First, this was a “post hoc” study which means that after the study to evaluate the effect of vitamin E on the incidence of prostate cancer was completed, the patient group was evaluated for another potential relationship or conclusion—the study was NOT designed to look at this post hoc potential effect. In this case the group was studied for a potential relationship between omega 3 levels (NOT OMEGA 3 INTAKE) and prostate cancer.

The study which evaluated omega 3 levels found that there was a significantly higher incidence of prostate cancer in the group of men with the highest levels of omega 3 in their blood samples. Note again that this second study looked at the original population which was not chosen or evaluated for dietary or supplement intake.


“This was a large, well designed study...However, it cannot show that fish oil supplements cause prostate cancer and it is possible that other factors affected men’s risk (although the researchers tried to take these into account)”.

- Quote from an article in the Journal of the American Medical Association

“The research did not look at the participants’ diets or whether they took omega 3 supplements. They based their conclusions on omega 3 blood levels”.

- Quote from an article in the Journal of the American Medical Association

“Don’t stop taking omega-3 fatty acid fish oils for fear of increasing the risk of prostate cancer. The JNCI article was flawed, and other research suggests that omega-3 fatty acid fish oils may actually play a protective role in prostate cancer prevention”.

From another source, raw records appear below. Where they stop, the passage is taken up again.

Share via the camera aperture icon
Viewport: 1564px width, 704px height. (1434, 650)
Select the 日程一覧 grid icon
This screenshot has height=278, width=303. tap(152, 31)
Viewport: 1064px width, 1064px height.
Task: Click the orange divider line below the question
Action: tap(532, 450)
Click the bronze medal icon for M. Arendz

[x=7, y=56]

- Quote from a Time Magazine synopsis quoting the Journal of the National Cancer Institute:


  • There is no reliable study to date that proves that omega 3 supplements will increase the incidence or aggressiveness of prostate cancer.
  • There is a lot of research and information indicating that inflammation is a cause of cancer and cardio-vascular events. The non-steroidal anti-inflammatory drugs (NSAIDS) have been shown to decrease the incidence of colon, breast and prostate cancer. Since omega-3 fatty acids do have an anti-inflammatory effect there is the possibility that omega-3 fatty acids could actually decrease the incidence of cancer. But at this point there are no studies suggesting taking NSAIDs to decrease the probability of developing prostate cancer.
  • The studies on the effectiveness of omega 3 supplements in preventing cardio-vascular events vary from research indicating that this supplement is effective to research that indicates no effect in preventing cardio-vascular events such as heart attacks and strokes.
  • You should consult your internist or cardiologist about their understanding of the research and take their advice.